NRDC, Labor, Civil Rights Groups Sue Navy Over Vieques Operations

Coalition cites high disease rates and Military-caused pollution on the island

NEW YORK (May 17, 2000) – Citing environmental hazards as well as high cancer and infant mortality rates on Vieques Island, a coalition of environmental, labor and civil rights groups -- including NRDC -- say they will sue the U.S. Navy for violating U.S. laws during years of exercises on its training range there.

The suit will ask a federal court to require the Navy to cease activities that contribute to environmental hazards at the training range, and to clean up pollution caused by years of mock warfare and beachfront bombings on the inhabited island.

Plaintiffs in the suit include NRDC; 1199/SEIU New York’s Health and Human Services Union; and several Vieques-based groups and individuals. The groups have filed formal notice stating their intent to sue in U.S. District Court for Puerto Rico. The groups’ notice of intent to sue includes civil rights as well as environmental claims.

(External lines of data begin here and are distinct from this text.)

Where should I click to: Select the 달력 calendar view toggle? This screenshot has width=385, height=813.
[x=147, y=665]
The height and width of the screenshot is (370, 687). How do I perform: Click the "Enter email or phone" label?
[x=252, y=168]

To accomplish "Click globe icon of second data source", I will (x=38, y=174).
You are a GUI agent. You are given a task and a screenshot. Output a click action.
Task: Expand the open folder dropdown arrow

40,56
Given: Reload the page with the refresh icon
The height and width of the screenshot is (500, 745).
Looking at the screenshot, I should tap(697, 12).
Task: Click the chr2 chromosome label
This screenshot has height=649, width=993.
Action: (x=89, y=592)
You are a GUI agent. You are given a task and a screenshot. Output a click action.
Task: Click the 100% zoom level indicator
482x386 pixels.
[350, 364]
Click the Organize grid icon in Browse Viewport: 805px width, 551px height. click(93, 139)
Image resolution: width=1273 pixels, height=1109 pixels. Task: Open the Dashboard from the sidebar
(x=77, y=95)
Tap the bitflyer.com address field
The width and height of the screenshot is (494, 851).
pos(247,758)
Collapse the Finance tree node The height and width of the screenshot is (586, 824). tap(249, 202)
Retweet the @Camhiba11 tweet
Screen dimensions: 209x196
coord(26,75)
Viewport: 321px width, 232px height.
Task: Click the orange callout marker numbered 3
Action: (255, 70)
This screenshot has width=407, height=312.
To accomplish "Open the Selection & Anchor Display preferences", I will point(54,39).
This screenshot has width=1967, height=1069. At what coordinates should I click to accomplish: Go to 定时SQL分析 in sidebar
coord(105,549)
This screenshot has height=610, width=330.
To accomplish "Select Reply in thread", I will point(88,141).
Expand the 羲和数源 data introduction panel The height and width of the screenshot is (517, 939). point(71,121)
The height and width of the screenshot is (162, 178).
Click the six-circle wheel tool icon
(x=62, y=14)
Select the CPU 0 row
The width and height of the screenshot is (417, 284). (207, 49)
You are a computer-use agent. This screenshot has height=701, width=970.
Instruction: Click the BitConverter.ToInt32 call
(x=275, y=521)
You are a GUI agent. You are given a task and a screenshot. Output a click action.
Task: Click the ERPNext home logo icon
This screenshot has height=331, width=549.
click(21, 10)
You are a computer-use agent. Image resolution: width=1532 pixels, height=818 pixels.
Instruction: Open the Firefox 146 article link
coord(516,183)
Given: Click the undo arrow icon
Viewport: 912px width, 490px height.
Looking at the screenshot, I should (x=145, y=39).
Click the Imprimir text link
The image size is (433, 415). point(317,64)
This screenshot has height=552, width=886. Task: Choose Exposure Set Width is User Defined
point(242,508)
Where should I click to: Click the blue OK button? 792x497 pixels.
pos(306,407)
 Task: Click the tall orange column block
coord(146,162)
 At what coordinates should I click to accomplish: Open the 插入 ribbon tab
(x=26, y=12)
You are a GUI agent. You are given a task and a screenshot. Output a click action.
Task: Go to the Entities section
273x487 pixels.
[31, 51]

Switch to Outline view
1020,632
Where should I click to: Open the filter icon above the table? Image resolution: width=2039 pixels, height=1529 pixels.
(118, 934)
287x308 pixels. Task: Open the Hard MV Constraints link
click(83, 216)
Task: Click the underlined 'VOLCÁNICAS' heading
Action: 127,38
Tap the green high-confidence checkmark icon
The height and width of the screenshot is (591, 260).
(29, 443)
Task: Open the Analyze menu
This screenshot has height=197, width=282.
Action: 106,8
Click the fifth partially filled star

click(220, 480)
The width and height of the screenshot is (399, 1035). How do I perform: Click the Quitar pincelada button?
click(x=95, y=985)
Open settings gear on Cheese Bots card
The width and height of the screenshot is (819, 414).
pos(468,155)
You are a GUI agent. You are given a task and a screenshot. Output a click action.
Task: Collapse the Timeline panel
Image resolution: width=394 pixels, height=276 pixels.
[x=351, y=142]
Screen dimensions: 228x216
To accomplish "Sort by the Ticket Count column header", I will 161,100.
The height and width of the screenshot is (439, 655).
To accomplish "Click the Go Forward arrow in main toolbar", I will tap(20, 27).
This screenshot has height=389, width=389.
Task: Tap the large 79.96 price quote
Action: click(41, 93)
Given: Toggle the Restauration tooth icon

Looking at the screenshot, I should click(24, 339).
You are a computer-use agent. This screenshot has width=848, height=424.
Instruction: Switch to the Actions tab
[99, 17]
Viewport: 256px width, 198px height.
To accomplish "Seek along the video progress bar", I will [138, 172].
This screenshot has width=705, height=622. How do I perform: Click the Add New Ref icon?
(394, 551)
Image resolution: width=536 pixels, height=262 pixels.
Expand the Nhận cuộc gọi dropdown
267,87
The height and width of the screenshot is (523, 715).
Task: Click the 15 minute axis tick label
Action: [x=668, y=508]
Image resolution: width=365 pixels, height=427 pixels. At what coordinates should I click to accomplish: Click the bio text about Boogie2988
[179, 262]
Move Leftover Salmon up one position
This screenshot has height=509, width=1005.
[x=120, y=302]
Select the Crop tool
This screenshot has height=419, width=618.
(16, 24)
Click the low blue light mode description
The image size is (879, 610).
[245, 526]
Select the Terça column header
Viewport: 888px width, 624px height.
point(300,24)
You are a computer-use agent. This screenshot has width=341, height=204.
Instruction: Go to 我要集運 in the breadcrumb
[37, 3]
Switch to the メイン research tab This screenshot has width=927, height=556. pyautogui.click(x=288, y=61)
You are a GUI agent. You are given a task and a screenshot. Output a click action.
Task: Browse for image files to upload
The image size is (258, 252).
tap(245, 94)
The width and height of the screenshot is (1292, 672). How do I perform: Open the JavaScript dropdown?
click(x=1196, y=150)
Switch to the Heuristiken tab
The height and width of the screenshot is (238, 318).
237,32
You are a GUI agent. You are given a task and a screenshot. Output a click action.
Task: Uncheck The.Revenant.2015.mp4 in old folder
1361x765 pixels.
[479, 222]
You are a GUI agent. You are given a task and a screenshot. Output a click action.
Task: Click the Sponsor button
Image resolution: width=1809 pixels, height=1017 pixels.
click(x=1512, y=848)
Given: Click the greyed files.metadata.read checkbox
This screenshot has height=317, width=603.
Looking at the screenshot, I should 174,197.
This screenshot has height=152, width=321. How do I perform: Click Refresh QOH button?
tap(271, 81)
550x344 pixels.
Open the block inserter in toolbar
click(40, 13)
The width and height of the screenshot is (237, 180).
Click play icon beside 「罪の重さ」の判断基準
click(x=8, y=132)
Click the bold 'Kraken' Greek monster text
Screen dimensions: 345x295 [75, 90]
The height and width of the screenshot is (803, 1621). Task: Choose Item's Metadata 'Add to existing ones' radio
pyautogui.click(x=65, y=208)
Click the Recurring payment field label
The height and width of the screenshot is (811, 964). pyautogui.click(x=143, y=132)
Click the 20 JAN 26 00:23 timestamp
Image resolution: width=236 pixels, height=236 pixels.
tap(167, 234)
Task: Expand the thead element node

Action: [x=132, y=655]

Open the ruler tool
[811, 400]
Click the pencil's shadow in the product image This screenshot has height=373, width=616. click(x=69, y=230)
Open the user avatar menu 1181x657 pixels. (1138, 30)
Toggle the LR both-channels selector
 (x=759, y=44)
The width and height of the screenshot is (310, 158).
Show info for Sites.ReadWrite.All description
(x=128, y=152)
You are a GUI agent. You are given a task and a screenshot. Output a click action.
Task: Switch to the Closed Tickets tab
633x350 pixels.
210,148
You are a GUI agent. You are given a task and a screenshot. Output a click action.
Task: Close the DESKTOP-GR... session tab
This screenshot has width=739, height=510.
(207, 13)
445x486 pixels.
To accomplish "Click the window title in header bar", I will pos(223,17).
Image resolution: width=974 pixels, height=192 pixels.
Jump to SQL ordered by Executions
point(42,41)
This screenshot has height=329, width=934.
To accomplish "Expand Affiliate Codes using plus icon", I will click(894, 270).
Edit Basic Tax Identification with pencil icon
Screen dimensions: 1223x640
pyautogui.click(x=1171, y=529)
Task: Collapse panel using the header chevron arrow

The Navy recently announced its intention to resume training on the island after ejecting protesters who had occupied the training range. Military operations on the island were suspended last year after a bombing accident at the Naval base in which a local resident was killed.

"The Navy’s operations at Vieques Island have been an environmental and social disaster without any redeeming military benefit," said Robert F. Kennedy, Jr., NRDC senior attorney. "The Navy would never dare impose these burdens on residents of the continental United States. The idea that there is a national security issue involved here is ridiculous," he continued.

To bolster his argument that the Navy’s operations on Vieques are unnecessary to national defense preparedness, Mr. Kennedy cites retired Navy Rear Admiral Eugene J. Carroll, Jr. of the Center for Defense Information, an advisor to the plaintiffs, who has stated that the kind of exercises undertaken there have been obsolete for decades, and have no strategic importance to the U.S. or its allies.

According to the plaintiffs, environmental hazards at the Vieques Naval training site include unexploded ordinance, residual toxic contaminants and heavy metals from exploded ordinance, and radioactivity from munitions manufactured from spent uranium. The groups bringing suit claim that these hazardous materials -- dangerous enough in the island’s soil -- would be re-suspended in the air if practice runs, even with "inert" bombs, were to resume.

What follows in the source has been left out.